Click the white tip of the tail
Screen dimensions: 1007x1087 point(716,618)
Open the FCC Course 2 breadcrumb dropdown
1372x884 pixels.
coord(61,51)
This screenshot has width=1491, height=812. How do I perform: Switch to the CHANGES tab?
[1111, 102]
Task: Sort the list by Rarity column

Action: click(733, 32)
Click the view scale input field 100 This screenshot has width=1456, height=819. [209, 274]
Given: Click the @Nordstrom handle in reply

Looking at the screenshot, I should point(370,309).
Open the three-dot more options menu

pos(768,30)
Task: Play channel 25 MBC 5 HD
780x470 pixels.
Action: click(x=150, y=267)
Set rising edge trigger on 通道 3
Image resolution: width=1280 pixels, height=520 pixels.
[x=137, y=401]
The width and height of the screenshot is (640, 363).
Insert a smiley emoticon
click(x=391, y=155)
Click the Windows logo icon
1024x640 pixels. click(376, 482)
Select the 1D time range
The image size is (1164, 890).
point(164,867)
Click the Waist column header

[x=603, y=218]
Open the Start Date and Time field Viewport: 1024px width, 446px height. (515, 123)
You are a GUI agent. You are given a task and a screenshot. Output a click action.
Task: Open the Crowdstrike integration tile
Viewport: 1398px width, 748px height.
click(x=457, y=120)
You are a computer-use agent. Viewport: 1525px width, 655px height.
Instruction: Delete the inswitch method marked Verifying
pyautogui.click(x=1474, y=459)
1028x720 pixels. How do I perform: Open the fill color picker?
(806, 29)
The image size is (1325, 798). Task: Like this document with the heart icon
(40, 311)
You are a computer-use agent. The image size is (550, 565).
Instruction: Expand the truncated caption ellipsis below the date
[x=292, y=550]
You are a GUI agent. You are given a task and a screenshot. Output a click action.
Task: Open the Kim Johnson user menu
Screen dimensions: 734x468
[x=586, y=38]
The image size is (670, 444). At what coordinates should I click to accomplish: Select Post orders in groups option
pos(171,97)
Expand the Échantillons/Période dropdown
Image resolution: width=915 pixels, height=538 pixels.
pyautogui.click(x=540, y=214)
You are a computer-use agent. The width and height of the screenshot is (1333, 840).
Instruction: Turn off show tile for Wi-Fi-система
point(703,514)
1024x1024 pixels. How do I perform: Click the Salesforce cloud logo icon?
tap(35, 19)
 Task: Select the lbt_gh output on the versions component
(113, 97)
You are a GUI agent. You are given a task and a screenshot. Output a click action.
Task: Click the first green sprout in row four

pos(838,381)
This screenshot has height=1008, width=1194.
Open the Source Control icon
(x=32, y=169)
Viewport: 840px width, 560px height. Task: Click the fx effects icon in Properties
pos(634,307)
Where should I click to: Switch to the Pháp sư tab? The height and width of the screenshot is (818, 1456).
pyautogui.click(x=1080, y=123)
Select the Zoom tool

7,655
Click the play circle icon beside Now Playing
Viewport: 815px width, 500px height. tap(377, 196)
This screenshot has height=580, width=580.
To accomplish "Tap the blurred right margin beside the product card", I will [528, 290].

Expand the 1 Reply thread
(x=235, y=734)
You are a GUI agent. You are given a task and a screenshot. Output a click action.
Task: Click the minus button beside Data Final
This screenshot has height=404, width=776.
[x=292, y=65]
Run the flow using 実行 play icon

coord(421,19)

^^^^

Action item
The whole of the data must be given again, exactly as shown.

Solution to this problem
Click the white tip of the tail
Screen dimensions: 1007x1087 point(716,618)
Open the FCC Course 2 breadcrumb dropdown
1372x884 pixels.
coord(61,51)
This screenshot has width=1491, height=812. How do I perform: Switch to the CHANGES tab?
[1111, 102]
Task: Sort the list by Rarity column

Action: click(733, 32)
Click the view scale input field 100 This screenshot has width=1456, height=819. [209, 274]
Given: Click the @Nordstrom handle in reply

Looking at the screenshot, I should point(370,309).
Open the three-dot more options menu

pos(768,30)
Task: Play channel 25 MBC 5 HD
780x470 pixels.
Action: click(x=150, y=267)
Set rising edge trigger on 通道 3
Image resolution: width=1280 pixels, height=520 pixels.
[x=137, y=401]
The width and height of the screenshot is (640, 363).
Insert a smiley emoticon
click(x=391, y=155)
Click the Windows logo icon
1024x640 pixels. click(376, 482)
Select the 1D time range
The image size is (1164, 890).
point(164,867)
Click the Waist column header

[x=603, y=218]
Open the Start Date and Time field Viewport: 1024px width, 446px height. (515, 123)
You are a GUI agent. You are given a task and a screenshot. Output a click action.
Task: Open the Crowdstrike integration tile
Viewport: 1398px width, 748px height.
click(x=457, y=120)
You are a computer-use agent. Viewport: 1525px width, 655px height.
Instruction: Delete the inswitch method marked Verifying
pyautogui.click(x=1474, y=459)
1028x720 pixels. How do I perform: Open the fill color picker?
(806, 29)
The image size is (1325, 798). Task: Like this document with the heart icon
(40, 311)
You are a computer-use agent. The image size is (550, 565).
Instruction: Expand the truncated caption ellipsis below the date
[x=292, y=550]
You are a GUI agent. You are given a task and a screenshot. Output a click action.
Task: Open the Kim Johnson user menu
Screen dimensions: 734x468
[x=586, y=38]
The image size is (670, 444). At what coordinates should I click to accomplish: Select Post orders in groups option
pos(171,97)
Expand the Échantillons/Période dropdown
Image resolution: width=915 pixels, height=538 pixels.
pyautogui.click(x=540, y=214)
You are a computer-use agent. The width and height of the screenshot is (1333, 840).
Instruction: Turn off show tile for Wi-Fi-система
point(703,514)
1024x1024 pixels. How do I perform: Click the Salesforce cloud logo icon?
tap(35, 19)
 Task: Select the lbt_gh output on the versions component
(113, 97)
You are a GUI agent. You are given a task and a screenshot. Output a click action.
Task: Click the first green sprout in row four

pos(838,381)
This screenshot has height=1008, width=1194.
Open the Source Control icon
(x=32, y=169)
Viewport: 840px width, 560px height. Task: Click the fx effects icon in Properties
pos(634,307)
Where should I click to: Switch to the Pháp sư tab? The height and width of the screenshot is (818, 1456).
pyautogui.click(x=1080, y=123)
Select the Zoom tool

7,655
Click the play circle icon beside Now Playing
Viewport: 815px width, 500px height. tap(377, 196)
This screenshot has height=580, width=580.
To accomplish "Tap the blurred right margin beside the product card", I will [528, 290].

Expand the 1 Reply thread
(x=235, y=734)
You are a GUI agent. You are given a task and a screenshot. Output a click action.
Task: Click the minus button beside Data Final
This screenshot has height=404, width=776.
[x=292, y=65]
Run the flow using 実行 play icon

coord(421,19)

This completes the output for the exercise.